◆ To do:
Please render each line of the material below as a JSON list of strings, one string per line, with blank lines dropped and the pictures left out.

--- Begin Extracted data ---

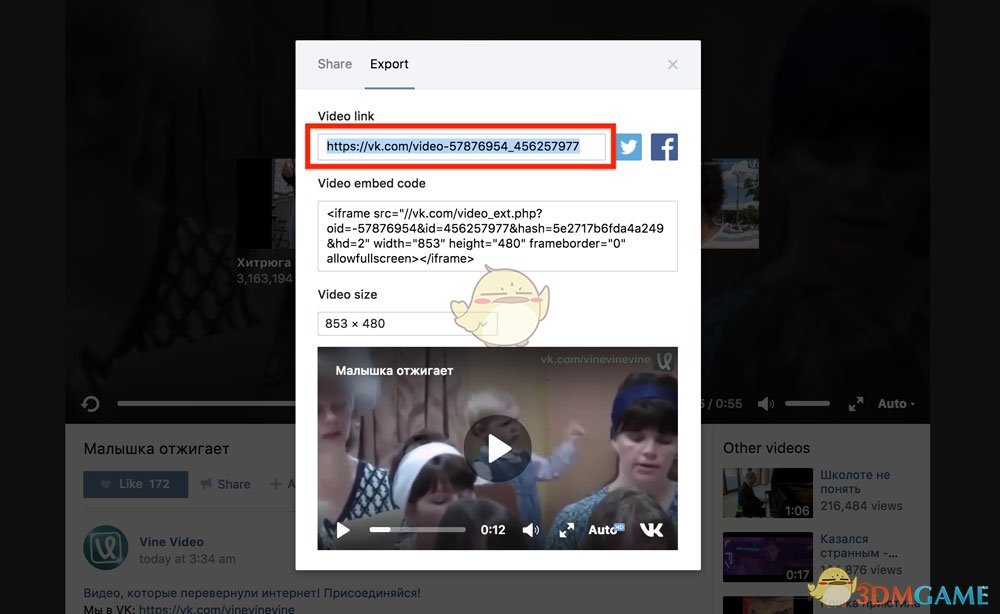Open the vk.com/vinevinevine link in description
Screen dimensions: 1000x614
pyautogui.click(x=217, y=608)
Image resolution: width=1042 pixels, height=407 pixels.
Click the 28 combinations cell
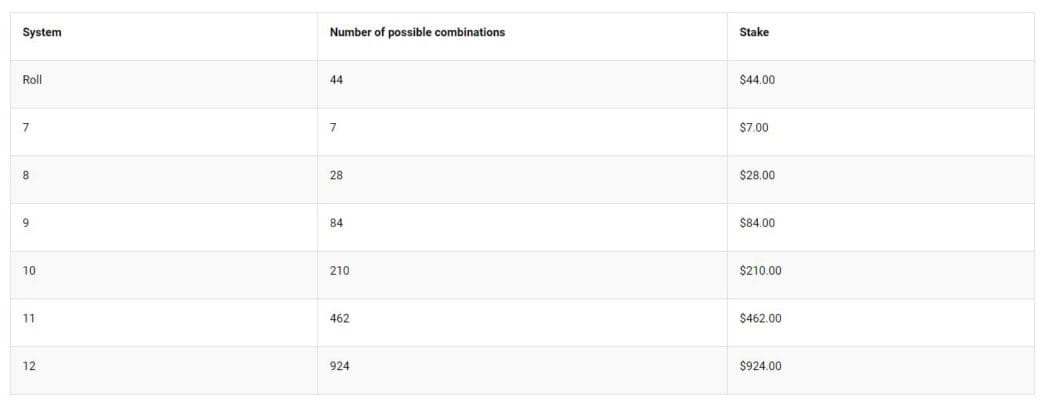(x=336, y=176)

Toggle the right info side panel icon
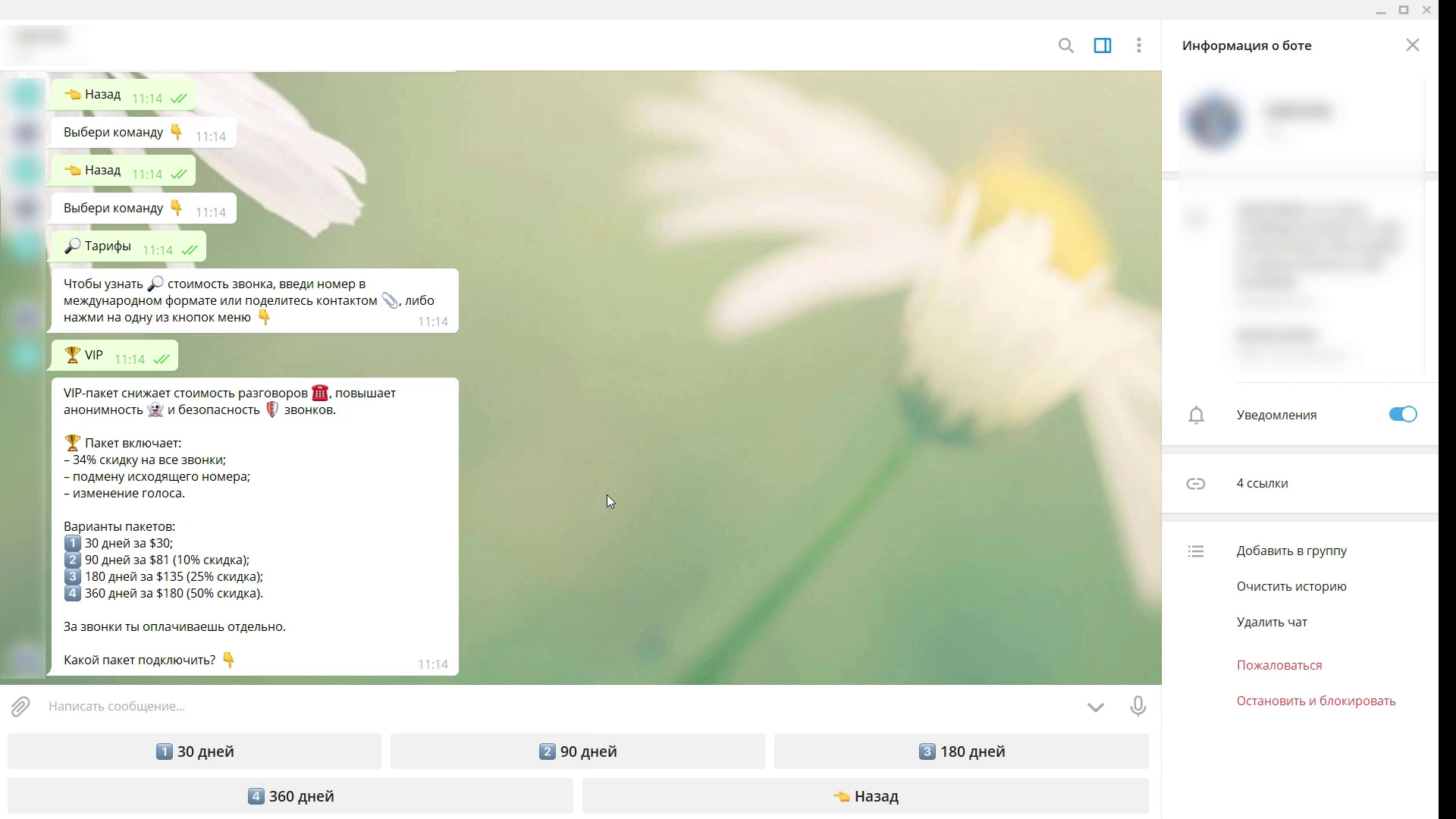pyautogui.click(x=1102, y=46)
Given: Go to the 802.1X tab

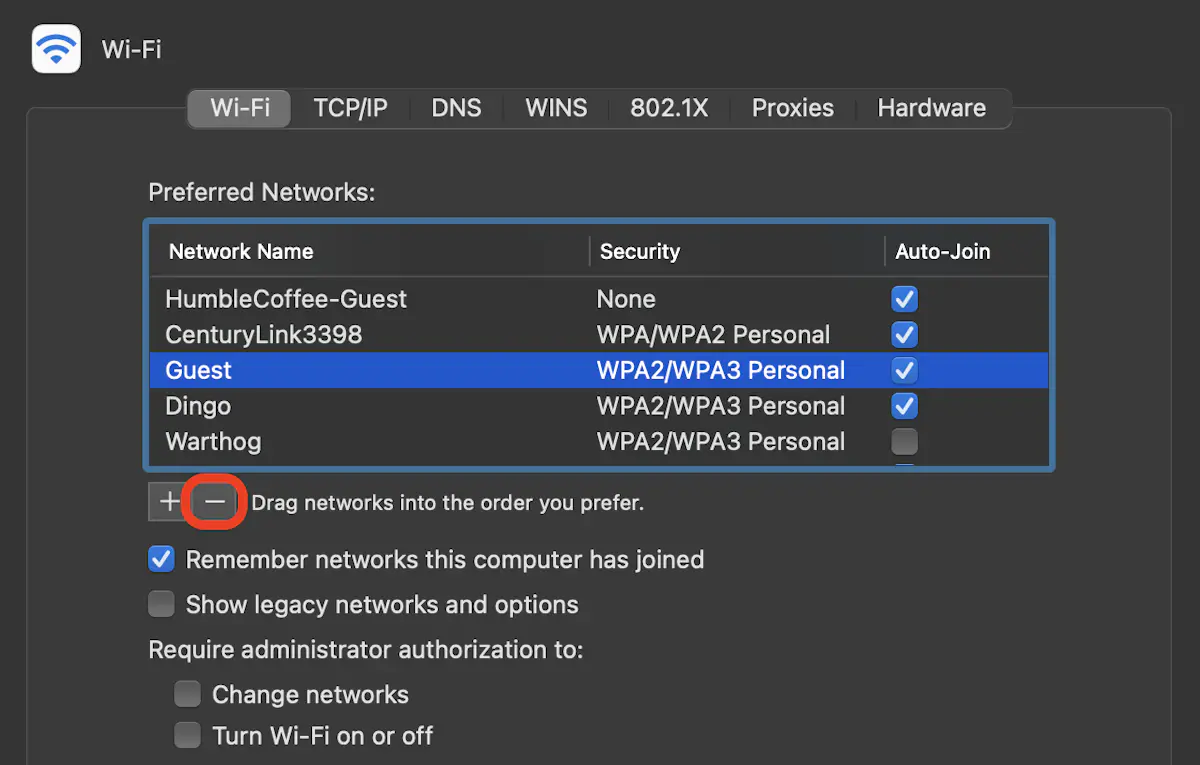Looking at the screenshot, I should pyautogui.click(x=669, y=108).
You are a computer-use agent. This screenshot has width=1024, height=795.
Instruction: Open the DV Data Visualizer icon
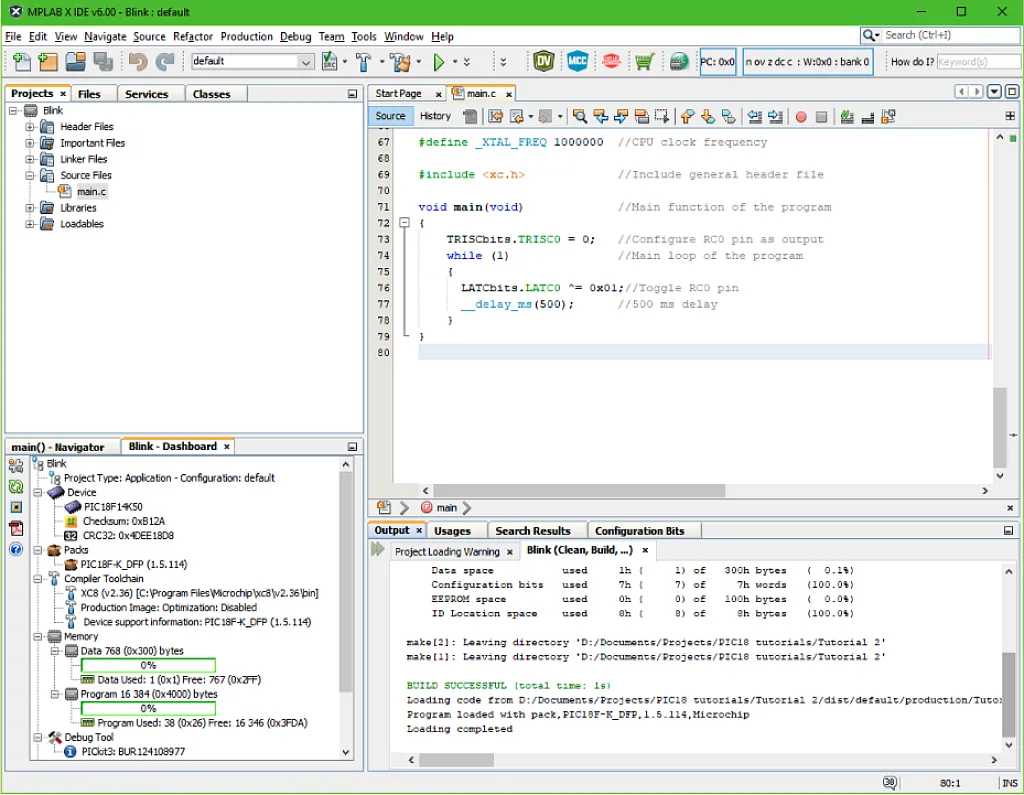point(543,62)
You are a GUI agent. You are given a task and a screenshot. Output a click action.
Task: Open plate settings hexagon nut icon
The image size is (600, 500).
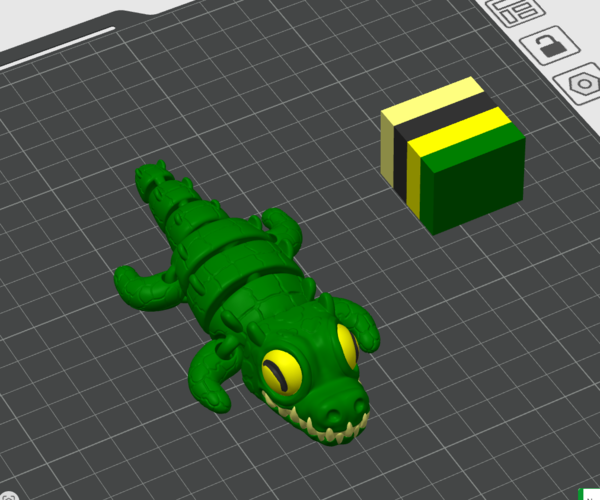[x=580, y=82]
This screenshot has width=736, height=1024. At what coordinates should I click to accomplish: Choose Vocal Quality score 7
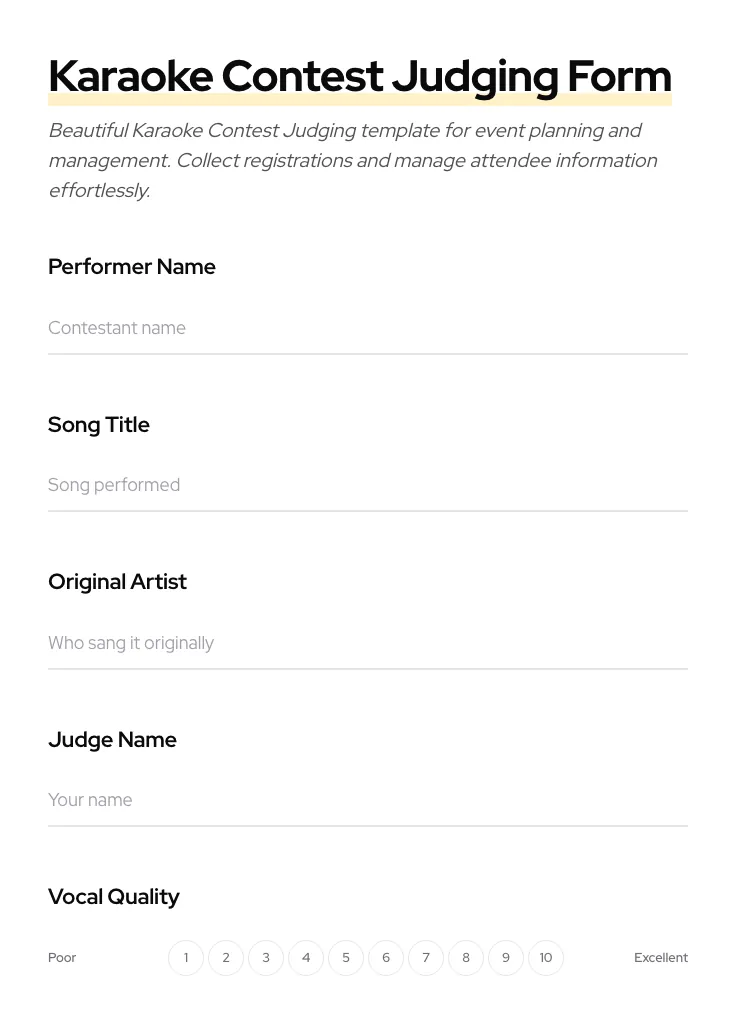coord(426,958)
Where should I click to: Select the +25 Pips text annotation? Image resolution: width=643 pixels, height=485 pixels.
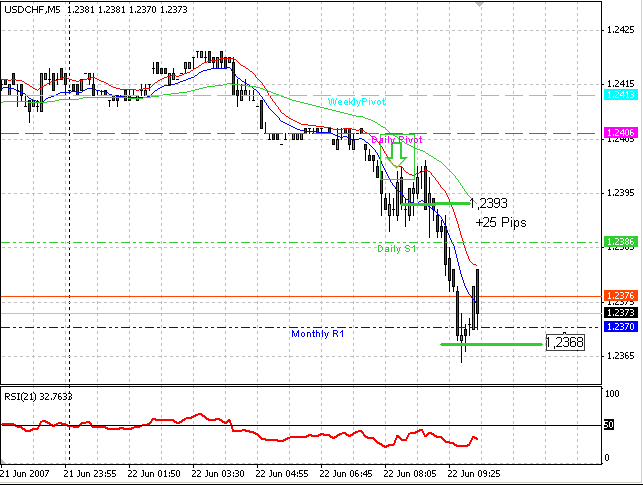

--- End Extracted data ---

◆ Final result:
[
  "Open the vk.com/vinevinevine link in description",
  "Screen dimensions: 1000x614",
  "pyautogui.click(x=217, y=608)",
  "Image resolution: width=1042 pixels, height=407 pixels.",
  "Click the 28 combinations cell",
  "(x=336, y=176)",
  "Toggle the right info side panel icon",
  "pyautogui.click(x=1102, y=46)",
  "Given: Go to the 802.1X tab",
  "Looking at the screenshot, I should pyautogui.click(x=669, y=108).",
  "You are a computer-use agent. This screenshot has width=1024, height=795.",
  "Instruction: Open the DV Data Visualizer icon",
  "point(543,62)",
  "You are a GUI agent. You are given a task and a screenshot. Output a click action.",
  "Task: Open plate settings hexagon nut icon",
  "The image size is (600, 500).",
  "[x=580, y=82]",
  "This screenshot has width=736, height=1024. At what coordinates should I click to accomplish: Choose Vocal Quality score 7",
  "coord(426,958)",
  "Where should I click to: Select the +25 Pips text annotation? Image resolution: width=643 pixels, height=485 pixels."
]